Framework’s open-source PC case needs a small redesign. The modular PC company just shared an email from Lenovo’s lawyers, who believe that the 3D-printable Framework case violates Lenovo LEGION trademarks. And it’s all because of a power button.
This is a somewhat frustrating situation. For those who missed it, Framework launched a free and 3D-printable desktop PC case design in April. The idea is that customers can turn an old Framework laptop mainboard into a dedicated desktop computer, or even purchase a standalone mainboard for the project.
But because this is a 3D-printed case with zero off-the-shelf hardware, it uses a “cutout” power button. You can see it in the above image—a loosely-attached circle of plastic that’s flexible enough to serve as a power “button.”
Lenovo believes that this button violates its LEGION trademarks, specifically the “broken O” in the LEGION logo. Lawyers at the company reached out to Framework via an email, which you can see in the tweet below.
The @Lenovo legal team says we have to change the power button on our 3D printed case, so we’re opening up a Community contest! Whoever can come up with the best new power button design gets a free i5-1135G7 Mainboard. pic.twitter.com/aBM3xRIzTF
— Framework (@FrameworkPuter) August 18, 2022
We believe that the Broken O Case may infringe Lenovo’s trademark rights in the LEGION
Trademarks, and may ultimately lead to consumer confusion. In other words, consumers could believe that Framework’s Broken O Case or the motherboards they cover are produced by, sponsored, endorsed, licensed, or otherwise affiliated with Lenovo, when that is not the case.

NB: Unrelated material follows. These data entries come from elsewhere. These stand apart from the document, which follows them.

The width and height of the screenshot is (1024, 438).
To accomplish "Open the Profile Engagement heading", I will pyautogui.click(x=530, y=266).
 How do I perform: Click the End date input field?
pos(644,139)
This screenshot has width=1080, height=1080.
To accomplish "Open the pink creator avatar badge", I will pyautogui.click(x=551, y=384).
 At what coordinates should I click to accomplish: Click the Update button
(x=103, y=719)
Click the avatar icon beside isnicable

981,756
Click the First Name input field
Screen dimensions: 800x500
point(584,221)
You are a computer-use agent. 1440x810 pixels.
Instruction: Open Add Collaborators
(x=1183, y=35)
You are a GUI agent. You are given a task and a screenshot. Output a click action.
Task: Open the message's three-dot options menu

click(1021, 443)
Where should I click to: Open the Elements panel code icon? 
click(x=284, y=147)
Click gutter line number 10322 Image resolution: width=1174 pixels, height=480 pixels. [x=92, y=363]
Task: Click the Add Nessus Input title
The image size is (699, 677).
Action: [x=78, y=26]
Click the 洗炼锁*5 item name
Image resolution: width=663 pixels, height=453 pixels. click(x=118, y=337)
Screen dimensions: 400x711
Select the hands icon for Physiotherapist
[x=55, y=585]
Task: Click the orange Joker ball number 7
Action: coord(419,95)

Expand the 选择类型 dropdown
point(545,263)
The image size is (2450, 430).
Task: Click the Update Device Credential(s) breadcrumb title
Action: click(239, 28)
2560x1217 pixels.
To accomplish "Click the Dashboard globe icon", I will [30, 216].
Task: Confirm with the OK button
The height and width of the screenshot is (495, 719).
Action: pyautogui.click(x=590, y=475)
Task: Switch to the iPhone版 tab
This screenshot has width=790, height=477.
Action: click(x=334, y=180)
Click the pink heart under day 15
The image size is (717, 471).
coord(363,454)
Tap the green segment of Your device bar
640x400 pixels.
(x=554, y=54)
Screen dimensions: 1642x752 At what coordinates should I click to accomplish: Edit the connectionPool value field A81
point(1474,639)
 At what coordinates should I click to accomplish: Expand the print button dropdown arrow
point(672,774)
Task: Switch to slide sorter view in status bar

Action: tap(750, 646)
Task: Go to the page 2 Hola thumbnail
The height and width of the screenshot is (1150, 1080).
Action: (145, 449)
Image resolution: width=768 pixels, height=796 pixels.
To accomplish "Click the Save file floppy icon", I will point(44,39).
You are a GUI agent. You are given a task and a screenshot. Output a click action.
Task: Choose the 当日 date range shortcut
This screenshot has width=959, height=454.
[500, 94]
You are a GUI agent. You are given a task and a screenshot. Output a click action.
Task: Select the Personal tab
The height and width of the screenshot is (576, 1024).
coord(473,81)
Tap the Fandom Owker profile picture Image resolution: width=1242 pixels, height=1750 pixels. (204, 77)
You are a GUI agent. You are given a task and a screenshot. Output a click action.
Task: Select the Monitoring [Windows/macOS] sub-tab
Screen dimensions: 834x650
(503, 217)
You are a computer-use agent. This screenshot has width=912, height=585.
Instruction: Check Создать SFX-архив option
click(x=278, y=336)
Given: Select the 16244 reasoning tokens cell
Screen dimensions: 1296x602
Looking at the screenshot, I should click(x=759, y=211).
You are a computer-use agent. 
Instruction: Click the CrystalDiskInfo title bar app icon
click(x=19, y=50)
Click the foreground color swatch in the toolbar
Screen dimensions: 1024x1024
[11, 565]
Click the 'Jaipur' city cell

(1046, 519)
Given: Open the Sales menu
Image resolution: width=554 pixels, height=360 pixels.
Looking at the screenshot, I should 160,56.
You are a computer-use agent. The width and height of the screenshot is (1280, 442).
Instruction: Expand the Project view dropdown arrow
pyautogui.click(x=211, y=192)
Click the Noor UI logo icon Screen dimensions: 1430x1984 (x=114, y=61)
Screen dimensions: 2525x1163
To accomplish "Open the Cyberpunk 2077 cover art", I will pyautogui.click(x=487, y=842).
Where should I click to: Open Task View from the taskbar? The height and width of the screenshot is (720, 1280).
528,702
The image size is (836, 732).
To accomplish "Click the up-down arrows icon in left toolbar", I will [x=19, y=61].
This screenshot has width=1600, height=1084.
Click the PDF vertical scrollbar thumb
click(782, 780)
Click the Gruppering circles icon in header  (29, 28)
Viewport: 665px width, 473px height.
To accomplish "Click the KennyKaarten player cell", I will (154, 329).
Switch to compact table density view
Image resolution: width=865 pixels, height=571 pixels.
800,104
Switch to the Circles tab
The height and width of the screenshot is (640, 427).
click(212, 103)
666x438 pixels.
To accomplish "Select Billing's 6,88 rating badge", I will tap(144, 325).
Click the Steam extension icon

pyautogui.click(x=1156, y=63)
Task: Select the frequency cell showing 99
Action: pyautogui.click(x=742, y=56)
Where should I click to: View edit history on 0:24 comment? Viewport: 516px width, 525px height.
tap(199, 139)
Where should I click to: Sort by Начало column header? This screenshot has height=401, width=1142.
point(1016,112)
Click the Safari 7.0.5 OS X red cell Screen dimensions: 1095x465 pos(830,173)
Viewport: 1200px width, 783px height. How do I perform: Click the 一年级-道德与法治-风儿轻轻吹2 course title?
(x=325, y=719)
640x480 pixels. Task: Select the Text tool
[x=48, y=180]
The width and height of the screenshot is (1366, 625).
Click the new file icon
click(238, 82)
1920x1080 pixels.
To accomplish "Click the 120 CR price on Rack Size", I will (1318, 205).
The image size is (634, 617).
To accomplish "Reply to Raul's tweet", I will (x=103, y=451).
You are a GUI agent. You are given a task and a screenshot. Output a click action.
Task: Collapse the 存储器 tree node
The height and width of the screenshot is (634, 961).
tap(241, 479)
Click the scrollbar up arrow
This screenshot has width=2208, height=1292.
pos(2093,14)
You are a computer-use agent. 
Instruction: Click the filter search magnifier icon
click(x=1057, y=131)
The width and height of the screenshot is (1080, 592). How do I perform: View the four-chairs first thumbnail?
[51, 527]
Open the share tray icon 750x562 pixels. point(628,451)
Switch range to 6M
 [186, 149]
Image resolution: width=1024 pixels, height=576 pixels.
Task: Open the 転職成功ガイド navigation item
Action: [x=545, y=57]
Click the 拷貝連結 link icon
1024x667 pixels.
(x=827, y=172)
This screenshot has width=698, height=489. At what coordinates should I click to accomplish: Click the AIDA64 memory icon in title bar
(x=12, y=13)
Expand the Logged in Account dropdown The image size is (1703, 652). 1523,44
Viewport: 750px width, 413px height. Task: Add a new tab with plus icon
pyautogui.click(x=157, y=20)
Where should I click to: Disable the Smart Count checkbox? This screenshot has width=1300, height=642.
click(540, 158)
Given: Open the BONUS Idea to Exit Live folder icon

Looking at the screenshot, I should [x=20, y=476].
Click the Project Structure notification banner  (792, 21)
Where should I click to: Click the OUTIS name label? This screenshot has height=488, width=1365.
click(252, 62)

Lenovo’s legal statement is questionable, obviously. But Framework is smart enough to roll with the punches. Instead of putting up a fight, Framework asks its fans and customers to help design a new power button. And whoever creates the winning design will receive a prize!
So, this is a contest. Framework will accept entries until August 25th at 11:59pm PST. The chosen winner will score a free i5-1135G7 Mainboard, which they can pair with a 3D-printed Framework desktop case.
You can submit your new power button design in Framework’s Twitter thread. Entries will be judged by Framework CEO Nirav Patel, and the winner will be announced August 26th.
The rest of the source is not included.